The prodding hasn’t exactly worked.
In the most recent hand, Mark Herm opens the button to 60,000, and action freezes on Bendinelli in the small blind. After maybe 90 seconds, he begins cutting out a three-bet. A couple minutes later, he carefully slides 165,000 forward. Jordan Cristos is the big blind, and he’s typically known for being a slow actor. Cristos folds without much delay, though, and the action returns to Herm. He considers for 90 seconds of his own, then four-bets to 295,000.
Bendinelli slips deep into the tank. He sits as still as a statue for maybe two minutes, then slowly checks his hole cards and returns to his thinking pose. That process repeats twice more with Bendinelli pausing, peeking, and pausing again. About five or six minutes into this decision, the floorman starts to step slowly toward the table, and Bendinelli uncaps his cards and slips them slowly into the muck.
Herm wins a ten-minute preflop pot.
I mentioned yesterday that installing a 30-second “shot clock” might cause more players to use a half-minute every time, which would slow things down even more. However, if it eliminates ridiculous delays like those by Herm and (especially) Bendinelli, it may have to become mandatory. Remember, this was a hand that never even got to the flop.
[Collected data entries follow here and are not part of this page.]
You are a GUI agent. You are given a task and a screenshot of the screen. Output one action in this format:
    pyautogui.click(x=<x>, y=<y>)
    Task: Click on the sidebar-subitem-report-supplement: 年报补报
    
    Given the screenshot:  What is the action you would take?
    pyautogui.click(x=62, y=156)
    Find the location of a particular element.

A few weeks ago, there was a $300,000 buy-in Super High Roller tournament, televised on CBS Sportsnet. It had a 40-second clock built into the table with a button that the dealer pressed every time the action moved to the next player — analogous to the clock used in competitive chess, a game that arguably requires more thinking on every move than poker. Each player was given five time-extension cards to use which gave them another minute to make a decision. Limiting the time-extensions meant they had to be used sparingly over the course of the entire tournament, and the pace of the game wasn’t constantly ruined by players pausing-peeking-pausing.
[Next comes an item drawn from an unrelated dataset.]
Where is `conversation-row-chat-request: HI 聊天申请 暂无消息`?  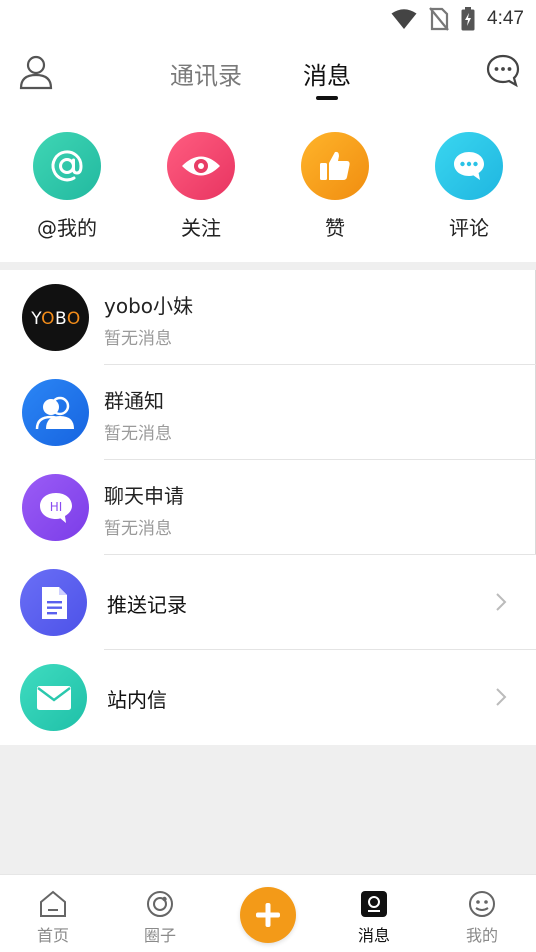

Other tournaments will now have to look at using the same technology, or enforce penalties like being removed from the table for one round or banned from future events. Otherwise they run the risk of even more Bendinelli-like delays.
I mentioned Wednesday that the players who act this way are almost all under 30 years old. I can’t remember ever seeing a middle-aged guy being so rude to his fellow players. And I have never witnessed a woman of any age abusing the privilege so horribly. Ever.
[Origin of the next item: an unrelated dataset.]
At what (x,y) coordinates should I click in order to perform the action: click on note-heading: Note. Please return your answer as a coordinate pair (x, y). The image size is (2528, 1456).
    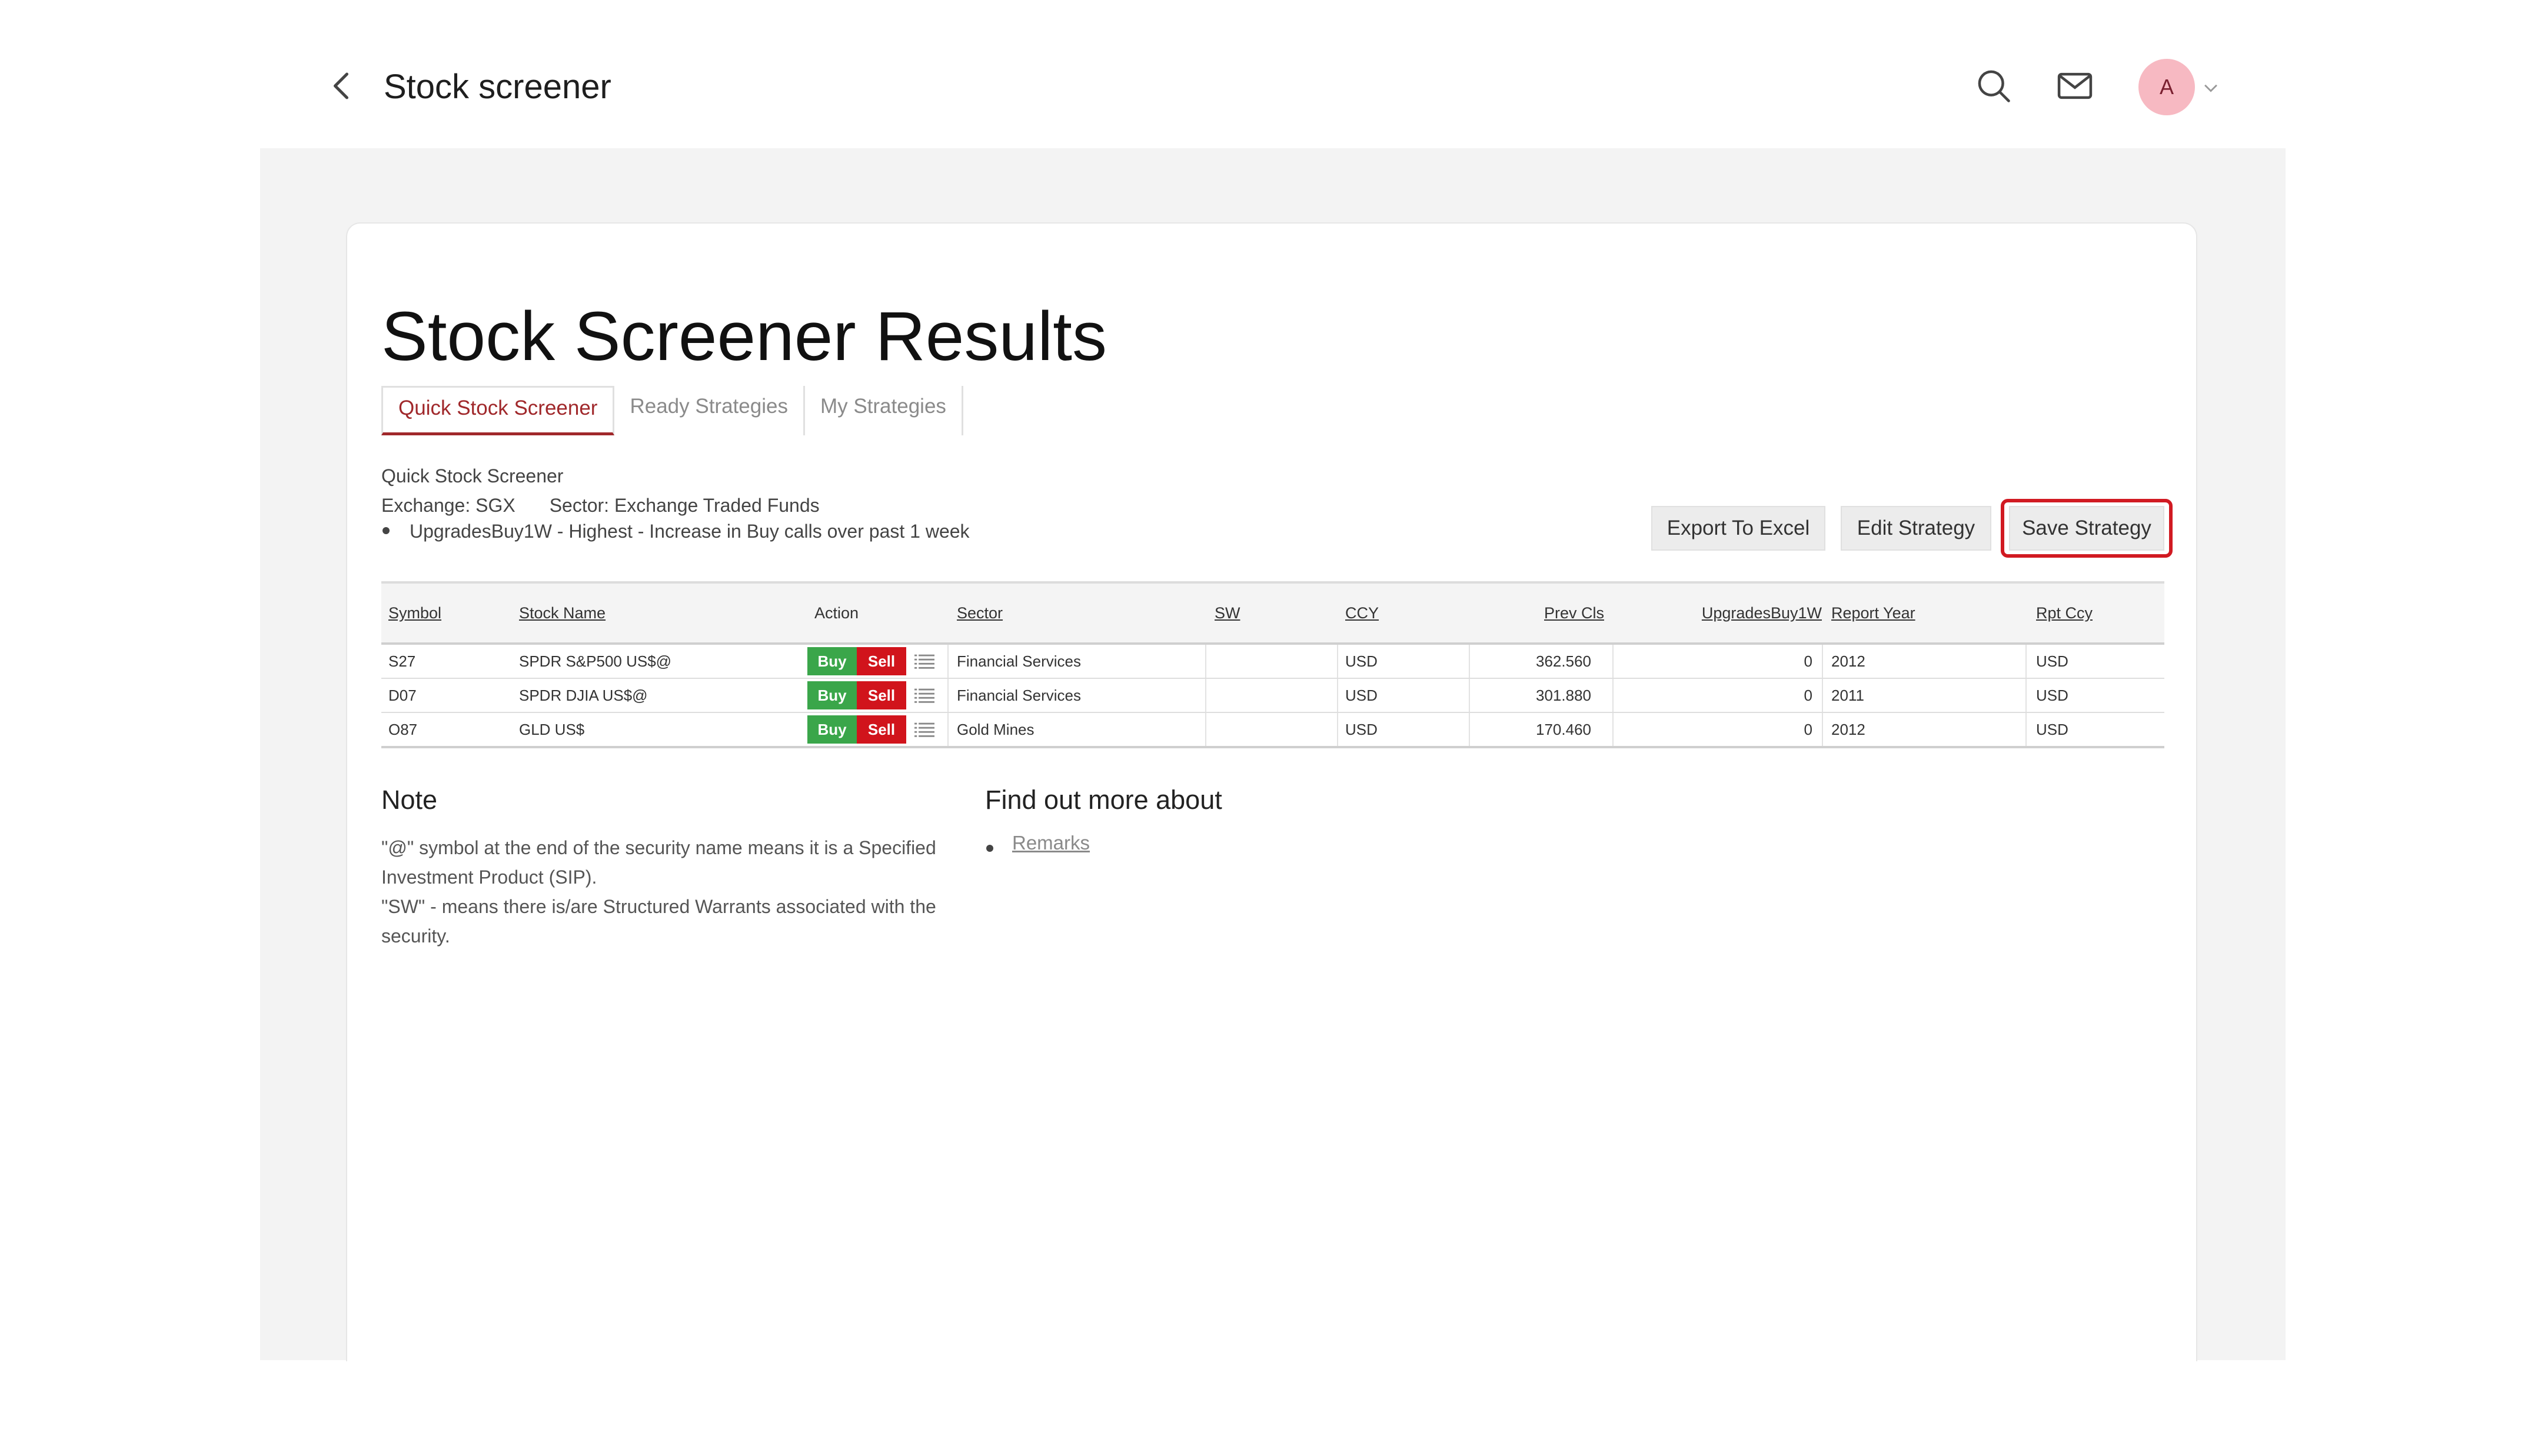
    Looking at the image, I should click on (410, 800).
I can tell you that if someone did this regularly in the cash games I play in, the rest of us would not put up with it. We would make our dissatisfaction known to both him and management, and if he still wouldn’t stop, we’d refuse to play with him.
At the very least, I’d have the floor supervisor hover over the table and every ten seconds say to that kind of procrastinating player, “Hey, pal, the action’s on you. Let’s go or get out!!”